Le lendemain, il ne revint pas.
Après de longues heures d’attente, saisi par le froid, se sentant mourir, l’aveugle s’était mis à marcher. Ne pouvant reconnaître la route ensevelie sous cette écume de glace, il avait erré au hasard, tombant dans les fossés, se relevant, toujours muet, cherchant une maison.
Mais l’engourdissement des neiges l’avait peu à peu envahi, et ses jambes faibles ne le pouvant plus porter, il s’était assis au milieu d’une plaine. Il ne se releva point.
Les blancs flocons qui tombaient toujours l’ensevelirent. Son corps raidi disparut sous l’incessante accumulation de leur foule infinie ; et rien n’indiquait plus la place où le cadavre était couché.
Ses parents firent mine de s’enquérir et de le chercher pendant huit jours. Ils pleurèrent même.
L’hiver était rude et le dégel n’arrivait pas vite. Or, un dimanche, en allant à la messe, les fermiers remarquèrent un grand vol de corbeaux qui tournoyaient sans fin au-dessus de la plaine, puis s’abattaient comme une pluie noire en tas à la même place, repartaient et revenaient toujours.
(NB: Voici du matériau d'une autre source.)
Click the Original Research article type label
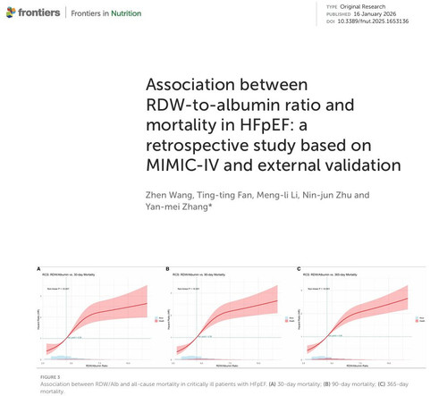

La semaine suivante, ils étaient encore là, les oiseaux sombres. Le ciel en portait un nuage comme s’ils se fussent réunis de tous les coins de l’horizon ; et ils se laissaient tomber avec de grands cris dans la neige éclatante, qu’ils tachaient étrangement et fouillaient avec obstination.
Un gars alla voir ce qu’ils faisaient, et découvrit le corps de l’aveugle, à moitié dévoré déjà, déchiqueté. Ses yeux pâles avaient disparu, piqués par les longs becs voraces.
Et je ne puis jamais ressentir la vive gaieté des jours de soleil, sans un souvenir triste et une pensée mélancolique vers le gueux, si déshérité dans la vie que son horrible mort fut un soulagement pour tous ceux qui l’avaient connu.